At some point, somebody had a eureka moment. “What if, instead of selling the exact same thing as everybody else at the same price, I offer something different?” that person must have thought. And so today, the mobile food business offers a veritable cornucopia, with dishes as varied as Venezuelan arepas and Vietnamese pho.
Food truck and cart impresarios have embraced a central tenet of the marketplace that Edward Chamberlin identified in his 1933 “Theory of Monopolistic Capitalism”: product differentiation. To succeed in a competitive marketplace, the theory goes, you have to sell what makes you unique.
This is a lesson that seems lost on the roughly 782 Democrats running for the presidency. They’re like the hot dog vendors of yesteryear, stressing not what makes them different but just how similar they are to the rest of the field.
Former Vice President Joseph R. Biden’s flip-flop on the Hyde Amendment is just the latest example of a candidate’s failure to differentiate himself. Mr. Biden, who leads the national polls among Democrats, had long opposed taxpayer-funded abortions; but now, just like the rest of the field, he’s for them.
Similarly, all the leading Democratic candidates support some version of “Medicare for All,” rejoining the Paris climate accord, repealing all or most of the 2017 tax cuts, legalizing millions of unauthorized immigrants, and banning assault weapons. Those who differ, even minutely, are quickly chastened. Mr. Biden endorsed a “moderate” climate plan before immediately pivoting to a more aggressive policy after suffering a small bit of criticism.
What is striking is how many voters this strategy leaves out in the cold. While most Americans think at least some abortions should be legal, for instance, all polling suggests that either a plurality or outright majority of voters back the Hyde Amendment. Then there are the millions of Americans who back an expansive welfare state while curtailing illegal immigration. (A lot of these are the vaunted Rust Belters, who twice backed Barack Obama and then voted for Donald Trump.) Yet not one Democrat has embraced a remotely hawkish position on immigration. Even Bernie Sanders, who correctly characterized open borders as a “Koch Brothers position” in 2016, now sings from the same hymnal as the rest of the Democratic field.
With no policy issues to separate them, it’s little wonder that the race has instead focused on each candidate’s characteristics: Is Joe Biden too handsy? Is Bernie Sanders too old?
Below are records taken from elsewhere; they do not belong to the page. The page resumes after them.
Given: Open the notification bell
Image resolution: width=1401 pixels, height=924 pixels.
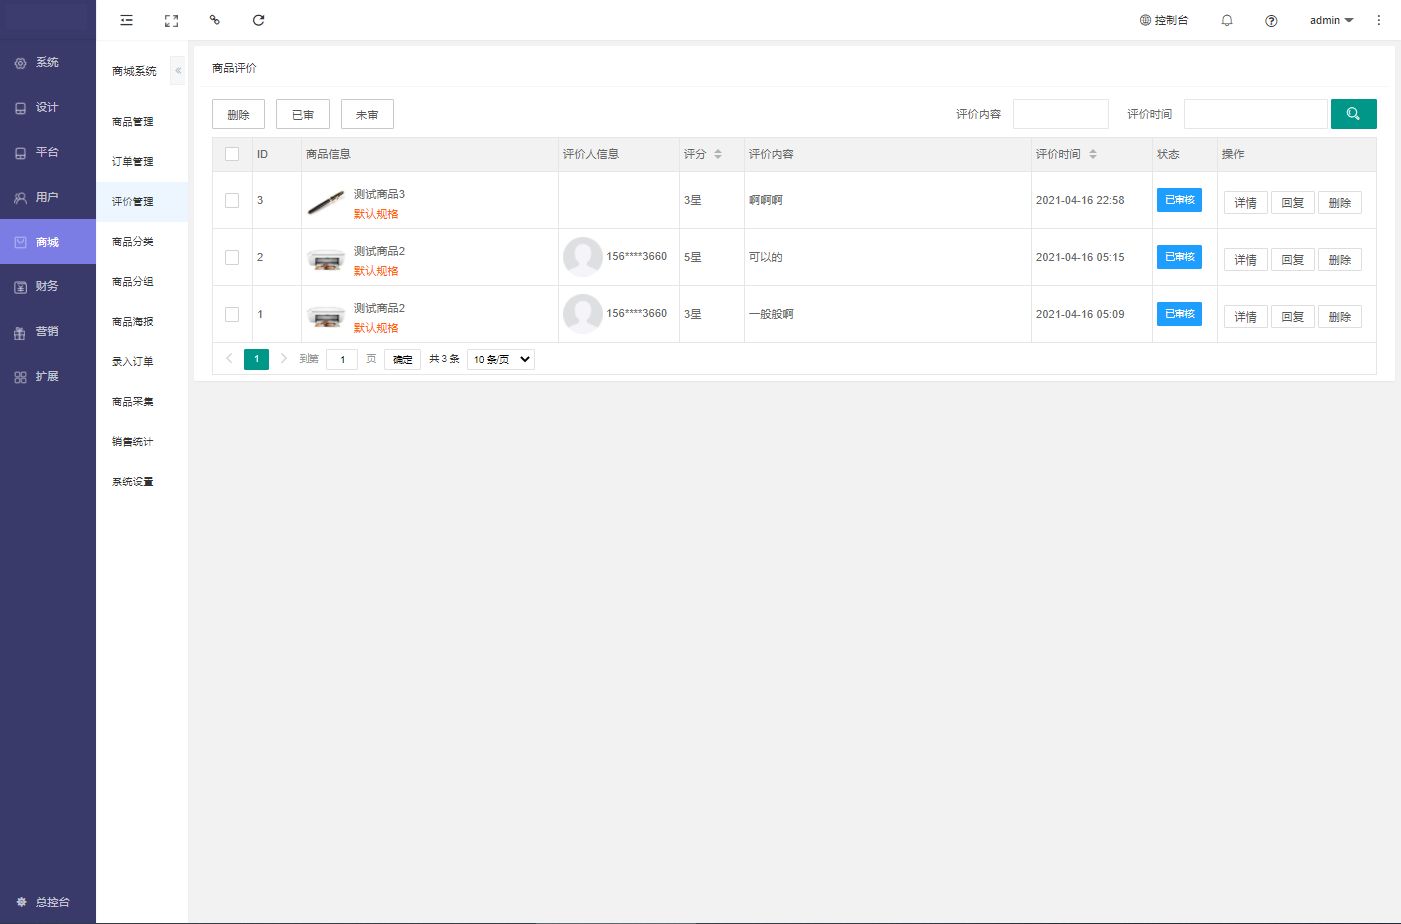Looking at the screenshot, I should 1227,20.
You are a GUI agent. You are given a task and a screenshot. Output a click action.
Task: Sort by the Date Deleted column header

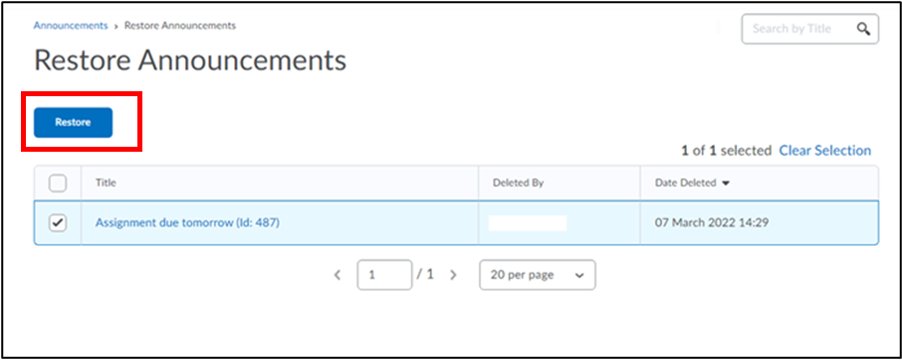click(x=686, y=183)
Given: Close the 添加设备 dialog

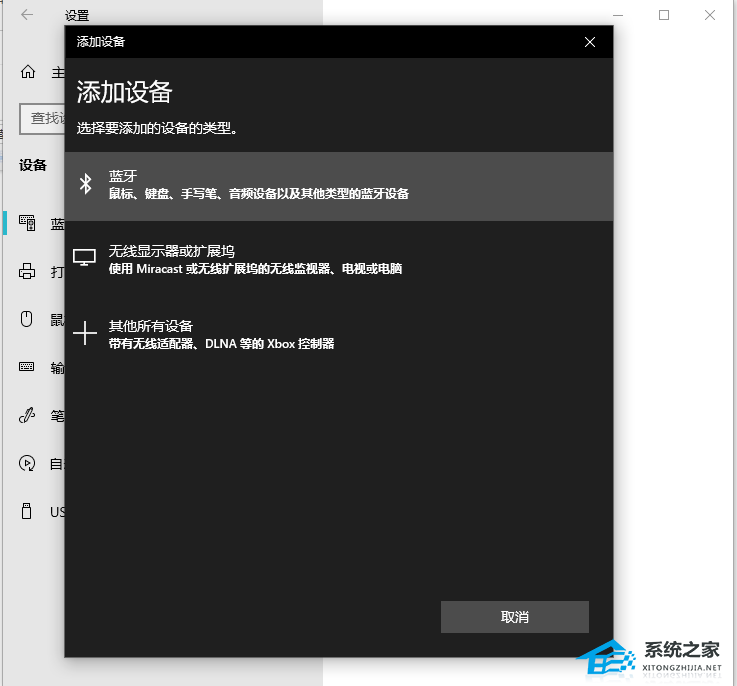Looking at the screenshot, I should coord(590,42).
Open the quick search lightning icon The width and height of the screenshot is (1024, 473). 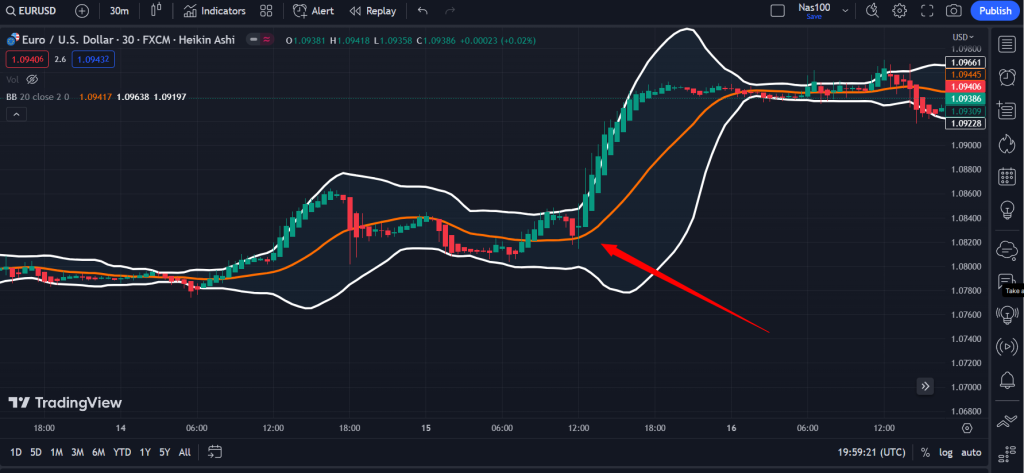tap(872, 11)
Is Pete Buttigieg too young? Is Elizabeth Warren too shrill? And, by the way, can anyone tell the differences among Seth Moulton, Tim Ryan, and Eric Swalwell? (No Google image searches allowed.)
The irony, of course, is that the man they’re all running to unseat showed the wisdom of the differentiation strategy in 2016. Candidate Trump surged to victory in the Republican primaries by torching party orthodoxy on immigration, health care, taxes, trade and foreign policy. Indeed, on most of those issues, he was the only one out of a crowded field who took a different position from the rest. That paid off, big league.
That Mr. Trump has as president — with a few notable exceptions such as tariffs — largely junked that winning strategy and toed the discredited and unpopular Paul Ryan line on policy is one of the enduring mysteries of his presidency. Almost as mysterious as the decision of 23 Democrats to offer up the same sad hot dogs as everybody else.